Expose an interface for individuals to publish their own details in FOAF. The interface would find basic information out about the individual from LDAP (title, several forms of name, email and email SHA1) and links to their organisation (if the Part A above is not done, the information has to be included en-mass here). The interface would allow users to enter other details about themselves and their research groups, as is standard in FOAF creation tools (see [1] and [2]).

FOAF contains a specific mechanism for hiding email addresses to avoid the problem of attracting SPAM [4]. Rather than distribute email addresses, SHA1 hashes of email addresses are used, so that anyone who already has the email address can easily check to see if the hash matches an email address, but there is no way of recovering the email address from the hash.

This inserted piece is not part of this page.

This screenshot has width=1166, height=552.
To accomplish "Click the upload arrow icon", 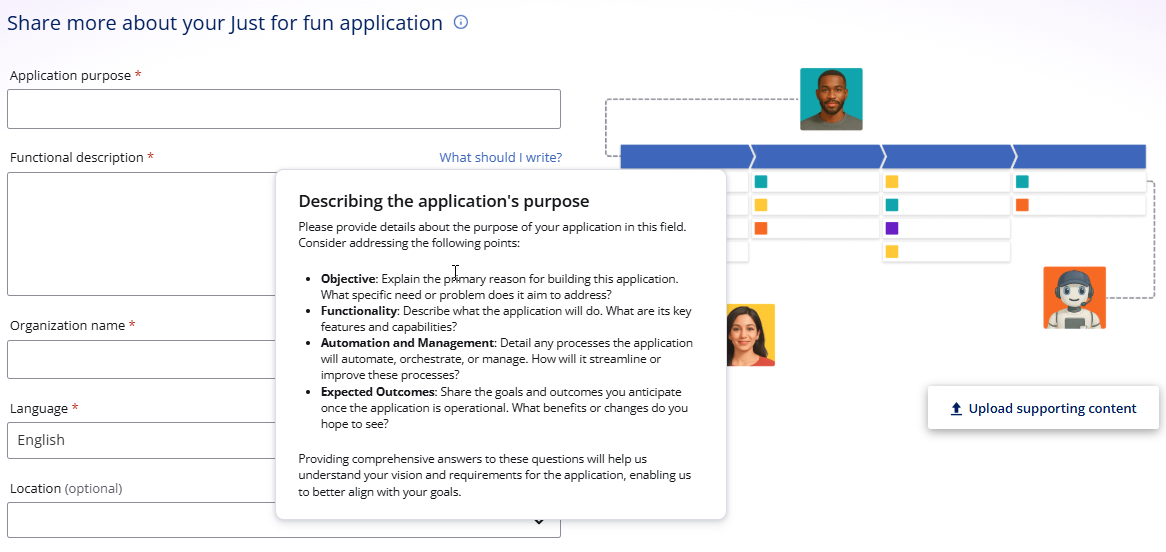I will (956, 408).
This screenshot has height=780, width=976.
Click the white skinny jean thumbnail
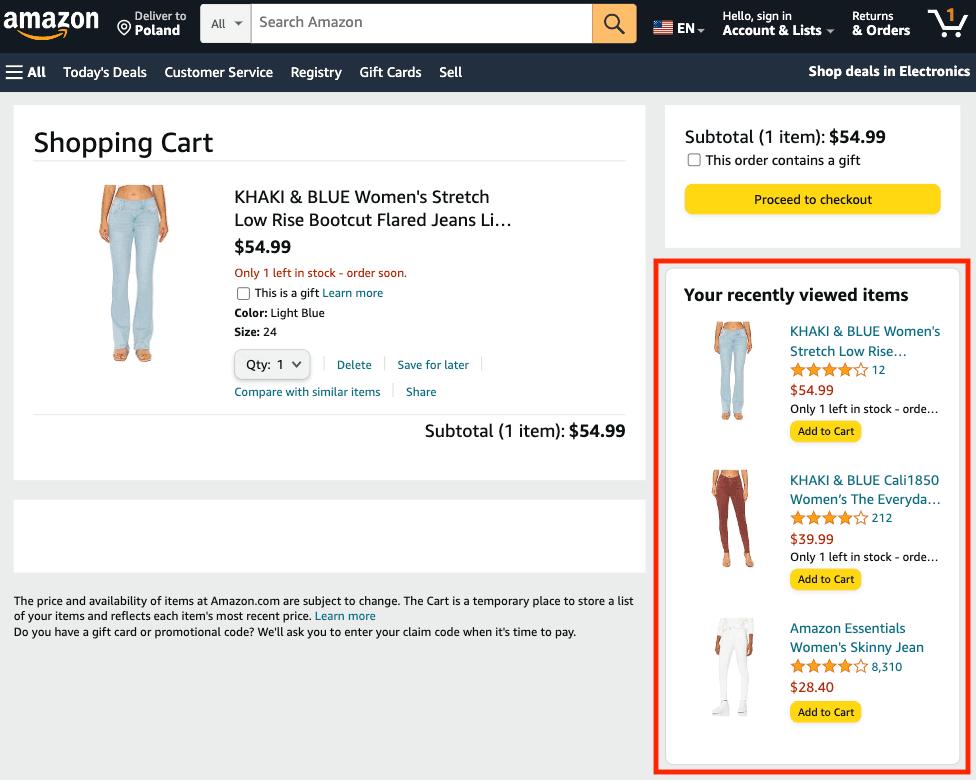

Users would be shown the resulting FOAF and the implications of publication explained before they were asked for conformation to publish the FOAF. They would have the option of disabling some or all sections of the FOAF in an easy to use manner. In particular they would be given the option of publishing the email address, the hash of their email address, or neither. They will also have the option of removing previous published FOAF, although 3rd parties may have already downloaded the FOAF. Users have the option of hosting the FOAF on their own sites (or indeed, publishing it as part of their blog or similar service) by cutting and pasting.

1.3. Part C

Publish a list of 3rd party FOAF and FOAF-related RDF URLs related to Oxford communities and people. The list would be populated initially with existing sites found using publicly accessible searches.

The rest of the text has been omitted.